In another insipid and one-sided article, the CNA highlighted the terrible woes of record companies in Singapore. Here.

Key quotes:

But the influx of parallel imports has taken a toll on the music industry.

According to a study conducted by the Recording Industry Association of Singapore (Rias), there has been a staggering 25-per-cent fall in CD sales in the past two years.

In the long haul, the music industry suffers.

As record companies see the parallel imports eat into their profits, they become more unwilling to further develop the music industry, experts say.

Said Mr Mohan Mahapatra, managing director of EMI Singapore and India: “Companies simply cannot develop local talents without a profit.”

Ok, first things first. Record companies != music industry [not equal]. As much as in their wildest wet dreams they would like to think so.

Second, the article falls for the Rias line that CD sales are “lost” due to such factors as “parallel imports”. It is a simple fact that the truly scarce resource that people have to manage, is time. And when it comes to allocating time and attention, it is not as though we reserve a special place in our hearts for the products of the Rias content cartel.

The simple fact is that as more and more things fight for our attention in our everyday lives, we have simply chose to spend less of it on CD music. It could be on the internet, on TV, on movies, on video games, on new media such as blogs, YouTube/Googlevideo, blogging, podcasting, etc etc etc.

There are millions of myriad reasons why people would choose to spend less time on CD music, and hence buying less CDs, and of all reasons, Rias chose to highlight the one reason which is presently still legal, but they would dearly love to get rid of. Parallel imports.

Even the term itself is misleading. Parallel imports are just like any other imports. They are imports of legal material. The only issue is that they are not sold at a price that the Rias content cartels would like to sell at.

This brings to the fore two anti-trust issues. The first is resale price maintenance. Even though prohibiting “parallel” imports does not directly create resale price maintenance, allowing the content cartel to prohibit legal imports just because they feel they haven’t got enough moolah, effectively allows the cartel to set prices after the first sale.

The second anti-trust issue is price discrimination by region. We’ve seen that with DVDs, we’ve seen that with the Playstations (which is why I never bought one), and guess what, consumers hate it. There seems something fundamentally moronic about someone telling us that we can’t use the thing we just bought because it comes from somewhere else.

Finally, back to the point that the Music Industry != Record Companies. Simple fact, you guys are dead. D-E-A-D. It’s only a matter of time. In economic terms, the only function you guys perform is distribution, and that has been effectively dealt with by the Internet. It’s either iTunes music store, or Bittorrent and the rest of the P2P posse.

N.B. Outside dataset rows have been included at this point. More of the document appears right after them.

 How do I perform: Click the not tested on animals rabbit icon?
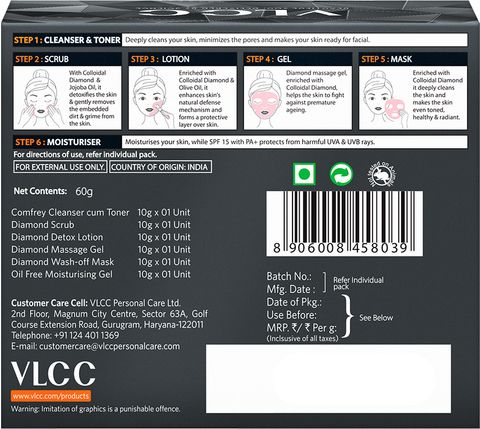(x=382, y=175)
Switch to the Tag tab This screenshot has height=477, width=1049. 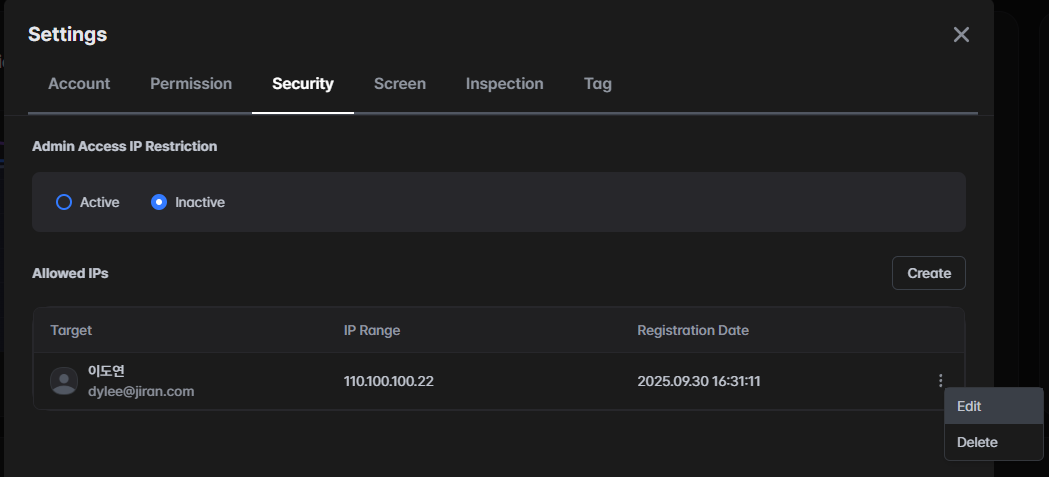pos(597,84)
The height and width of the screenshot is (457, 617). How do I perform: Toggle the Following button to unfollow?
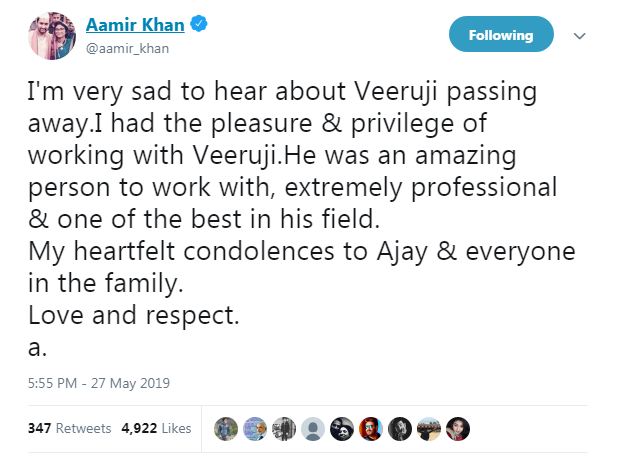pyautogui.click(x=500, y=35)
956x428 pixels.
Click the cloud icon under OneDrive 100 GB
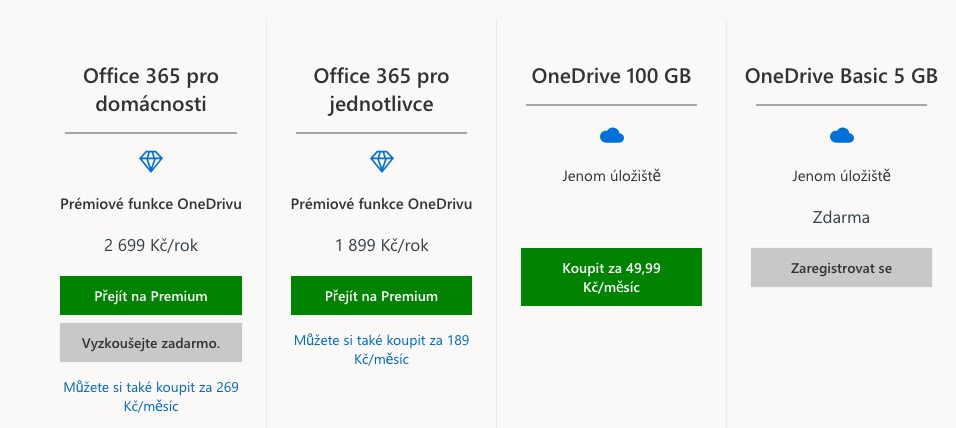611,135
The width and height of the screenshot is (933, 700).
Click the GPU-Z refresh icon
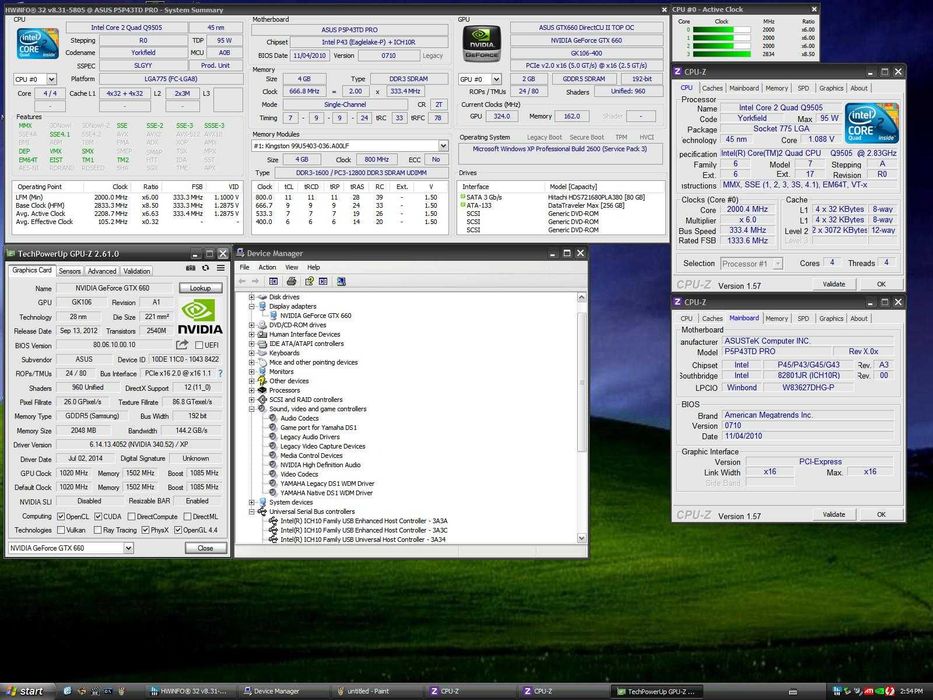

Add to the fact that once musicians and artists realise that they are being ripped off because not only do you, the incredibly greedy content cartel, not pay them enough off CD sales, but also not pay them AT ALL on iTunes downloads, why should they let you, the content cartel, distribute their works for them?

They could just list themselves directly on iTunes and let iTunes collect the cash for them, while they make their music AND retain all rights to their own music.

Sucks to you Rias. Your death knell is sounding, and its only a matter of time.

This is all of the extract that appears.